I'm trying to work out how to have subscript letters in an axis label.

dat <- data.frame(x = rnorm(100), y = rnorm(100))
ggplot(dat, aes(x=x,y=y)) +
    geom_point() +
    labs(y=expression(Blah[1]))

dat <- data.frame(x = rnorm(100), y = rnorm(100))
ggplot(dat, aes(x=x,y=y)) +
    geom_point() +
    labs(y=expression(Blah[1d]))

The first example works as it's just a number, as soon as you have a character in the square brackets, it fails. Blah[subscript(1d)] is essentially what I need, but I can't work out how to get it to let me have letters in subscript. I have tried variations, including paste().

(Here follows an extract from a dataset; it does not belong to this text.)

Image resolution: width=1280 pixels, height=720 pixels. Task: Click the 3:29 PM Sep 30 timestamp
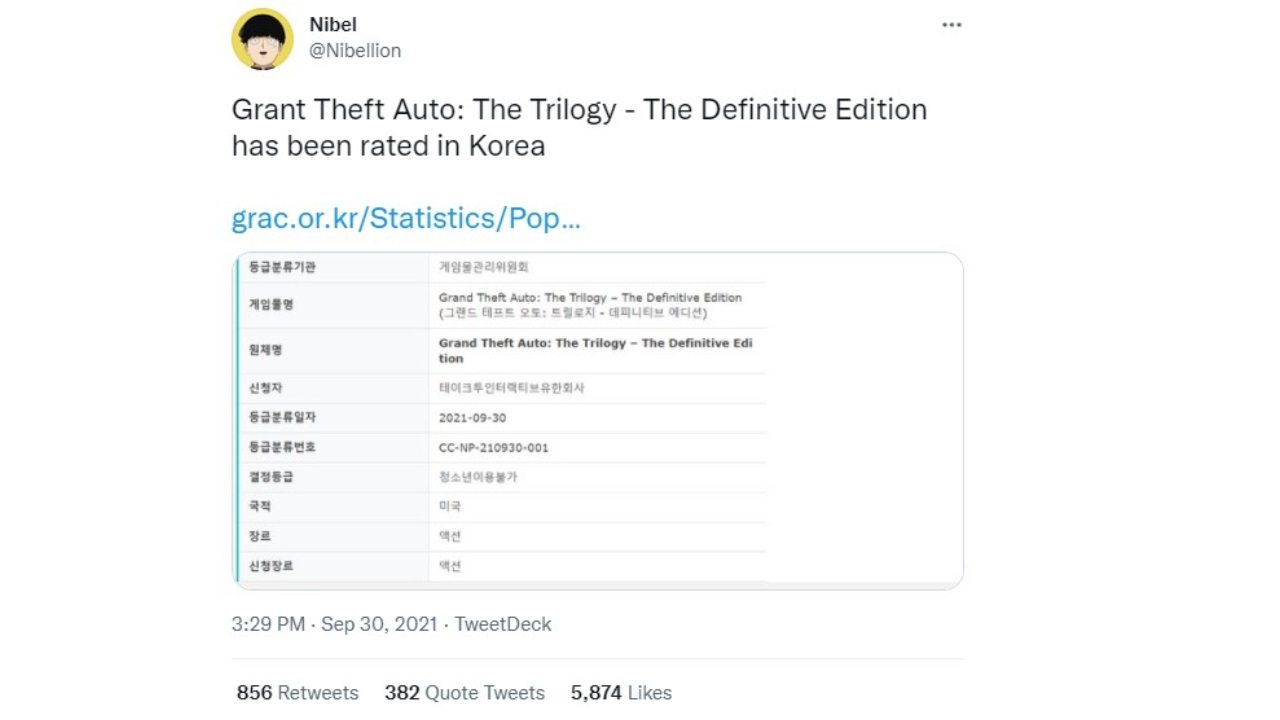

The following examples provide strange behavior:

labs(y=expression(Blah[12])) # this works
labs(y=expression(Blah[d])) # this works
labs(y=expression(Blah[d1])) # this works
labs(y=expression(Blah[1d])) # this fails

Thoughts?


Solution 1:

The reason the last one fails is that the arguments to expression get run through the R parser and an error is returned when they fail the test of whether they could possibly be correct R syntax. The string or token 1d is not a valid R token (or symbol). It would be possible to either break it into valid R tokens and "connect" with non-space operators, backtick it , or use ordinary quotes. I think either is a better way than using paste:

 ggplot(dat, aes(x=x,y=y)) +
     geom_point() +
     labs(y=expression(Blah[1*d]))
 ggplot(dat, aes(x=x,y=y)) +
     geom_point() +
     labs(y=expression(Blah["1d"]))

Tokens (or "names" or "symbols") in R are not supposed to start with digits. So you get around that limitation by either quoting or by separating 1 and d by a non-space separator, the * operator. That "joins" or "ligates" a pure numeric literal with a legal R symbol or token.

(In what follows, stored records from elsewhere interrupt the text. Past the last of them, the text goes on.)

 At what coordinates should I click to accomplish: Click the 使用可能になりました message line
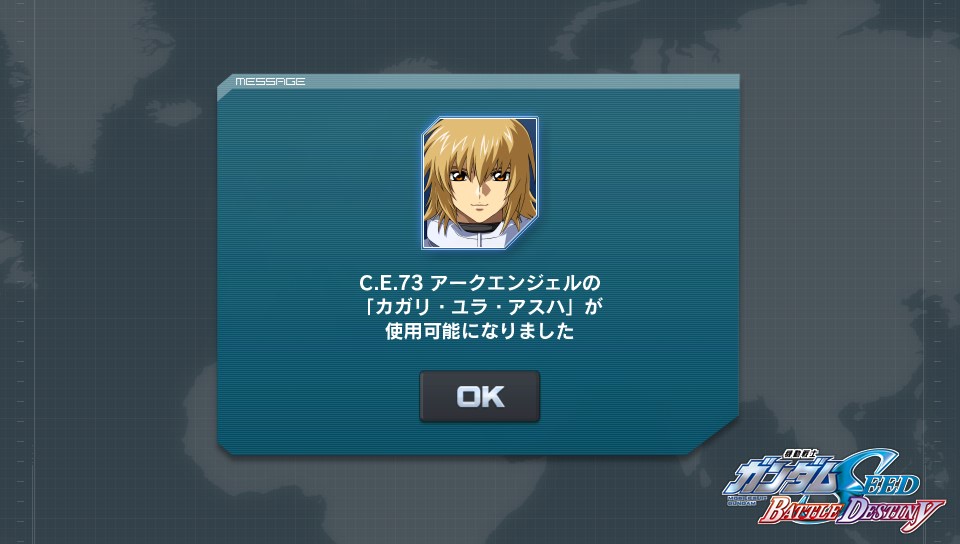479,331
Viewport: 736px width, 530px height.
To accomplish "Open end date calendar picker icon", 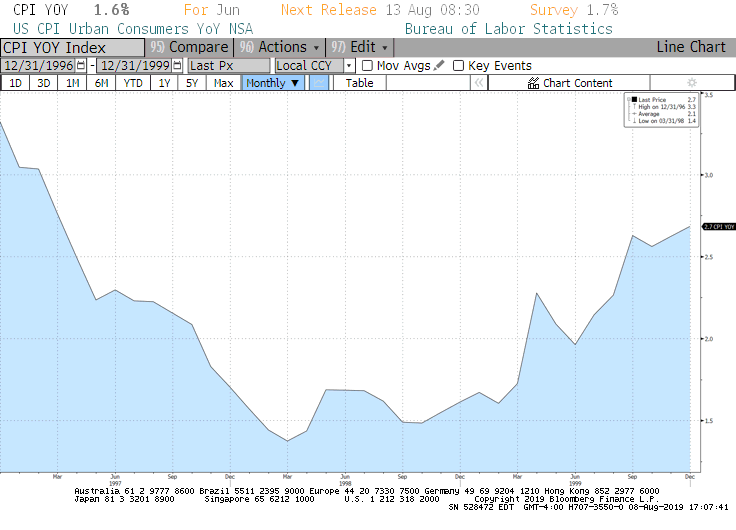I will click(177, 66).
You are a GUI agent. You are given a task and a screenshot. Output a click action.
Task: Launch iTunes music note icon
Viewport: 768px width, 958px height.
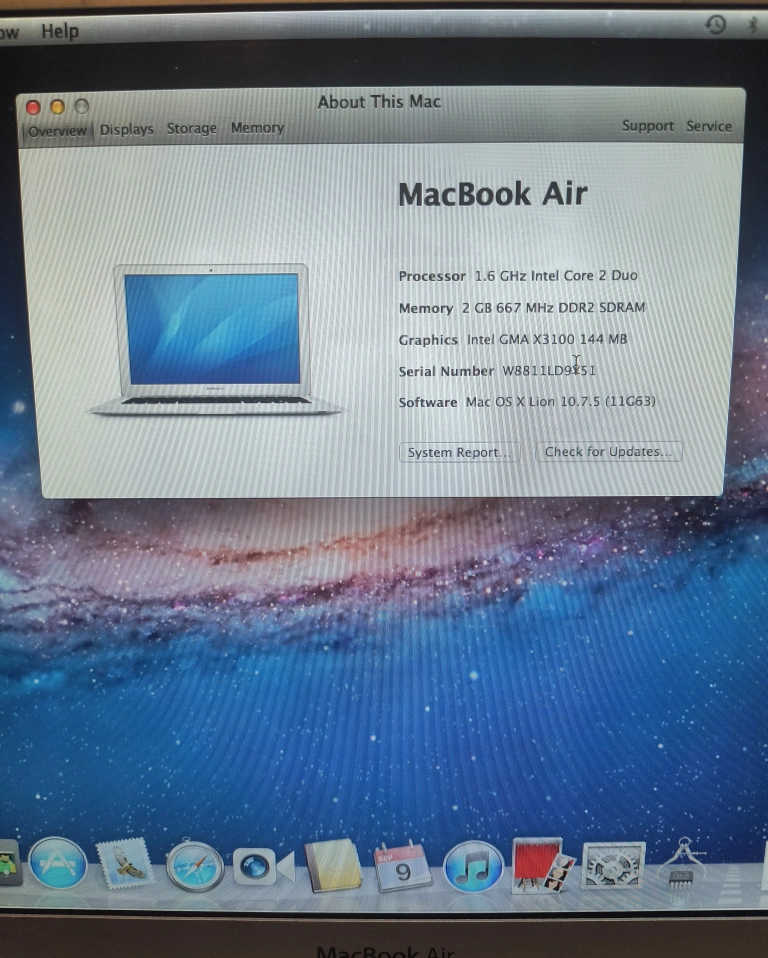472,866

To get a percent sign unsubscripted just:

 ggplot(dat, aes(x=x,y=y)) +
    geom_point() +
    labs(y=expression(Blah[1*d]*"%"))

To put parens around the pct-sign:

expression(Blah[1*d]*"(%)")

The % character has special meaning in R parsing, since it signifies the beginning of a user defined infix operator. So using it as a literal requires that it be quoted. The same reasoning requires that "for" and "in" be quoted, because they are in the "reserved words" group for R. There are other reserved words, (but for and in are the ones that trip me up most often.) Type:

 ?Reserved

And another "trick" is to use quotation marks around digits within italic()if you need them italicized. Unquoted digits do not get italicized inside that function.

Caveats: paste is a plotmath function except it has different semantics than the base::paste function. In particular, it has no 'sep' argument. So you can never get a space between the printed arguments and if you try to put in a non-space item, a single instance will appear after all the other arguments labeled as sep=" ".

paste0 is not a plotmath function and so will not get interpreted but rather will appear "unprocessed" with its unprocessed arguments inside parentheses.

Solution 2:

Okay. I swear I didn't post this just to answer it myself, despite how quickly I got it (always the way when you ask a question!)

Here it is:

ggplot(dat, aes(x=x,y=y)) +
    geom_point() +
    labs(y=expression(Blah[1][d]))

Thought it best to post the answer rather than remove the question as it may help someone else one day.

'Blahs' aside, what I actually wanted was expression(paste("Hb", A[1][c]," (%)",sep=""))

Why paste0() doesn't work here is beyond me.